O MDV não está ligado à Igreja, mas tem esta preocupação de divulgar e dar a conhecer estes métodos que a Igreja defende, e que a nível médico nem sempre são apresentados como opção…
O MDV é uma associação aconfessional e apolítica, mas tem na sua base os valores do humanismo cristão, e por isso faz sentido esta nossa actividade. Relativamente a estes métodos, temos tido muitas vezes pedidos de enfermeiros, e jovens enfermeiros, que não têm esta área na sua formação e que têm muito interesse.
Em termos de financiamento, as ajudas que recebem são suficientes?
Como IPSS temos um protocolo com a Segurança Social, mas não cobre o financiamento da totalidade das nossas actividades, por isso temos necessidade de continuar a ter aqui um trabalho de angariação de fundos e de donativos. Fazemos campanhas com regularidade e tentamos sensibilizar também empresas e particulares para a continuidade desse apoio financeiro de que precisamos.

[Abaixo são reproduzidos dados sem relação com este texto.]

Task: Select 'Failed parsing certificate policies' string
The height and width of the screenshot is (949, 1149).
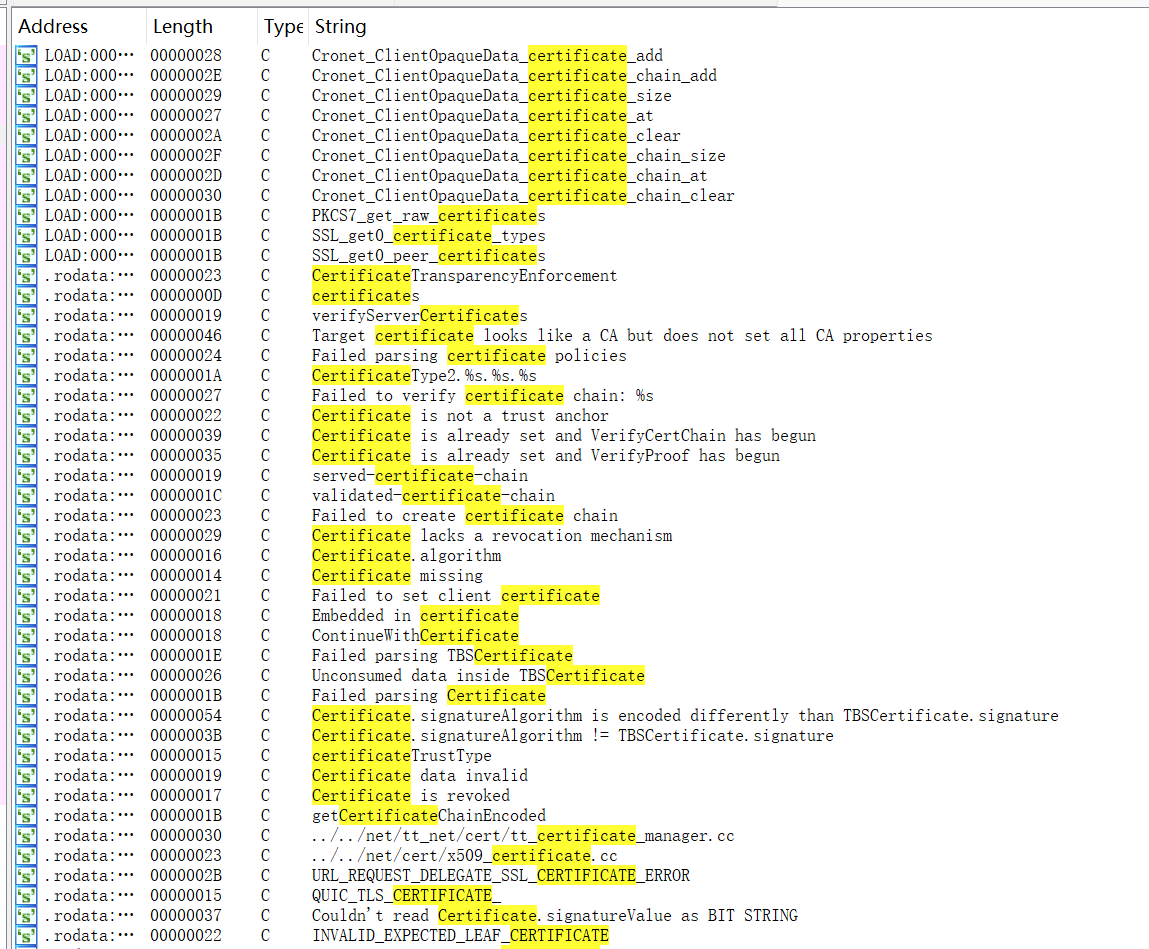Action: click(x=468, y=356)
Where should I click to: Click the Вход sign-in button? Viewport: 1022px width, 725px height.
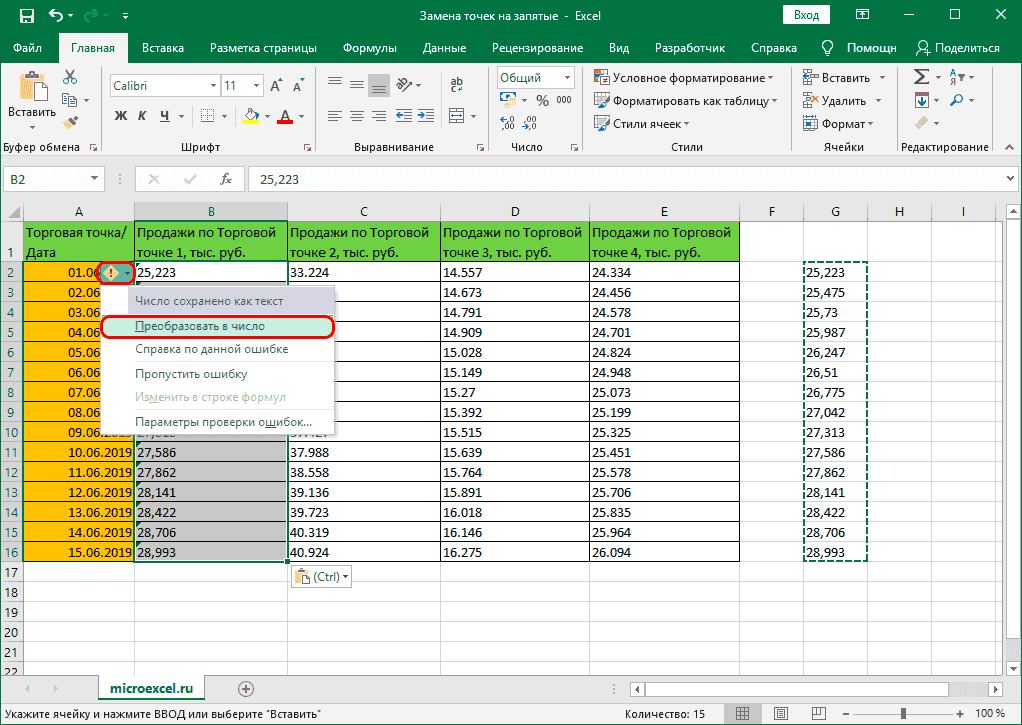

Temos também alguns serviços que estão abertos à comunidade. Por exemplo, o Departamento de Psicologia também dá consultas e está aberto ao público, que é uma forma também de nos sustentarmos e conseguirmos depois dar este tipo de resposta às outras famílias. Estamos a tentar estender no próximo ano a outro tipo de serviços, como a terapia da fala, porque é das coisas que vamos sentindo que é muito importante e que às vezes não existe na comunidade, os encontros com pais, que são sessões mais de sensibilização para a parentalidade e para a educação dos filhos, é dirigido às famílias do “Projecto Família”, mas está aberto ao público em geral.
Por exemplo a área da psicologia é uma área que até ao ano 2015 estava contemplada no acordo que tínhamos com a Segurança Social e que deixou de ser financiada, por isso neste momento houve a necessidade de abrirmos ao público de forma a conseguirmos financiar e dar o apoio às famílias que damos.
Também contam com a ajuda de voluntariado?
Todas as pessoas que têm um trabalho directo com a família – sobretudo no Projecto Família, no Ponto de Encontro Familiar e na mediação – tudo o que é trabalho mais técnico é trabalho pago. Mas temos também um grupo de voluntários, em articulação até com algumas empresas, que nos apoia nas actividades que vamos desenvolvendo com as famílias, por exemplo no dia da criança e no dia da família. Temos também uma Lojinha Social, que também é organizada por voluntários e temos algumas actividades de apoio ao estudo a crianças do Projecto Família. Também organizamos colónias de férias, e aí sim, contamos muito com os voluntários.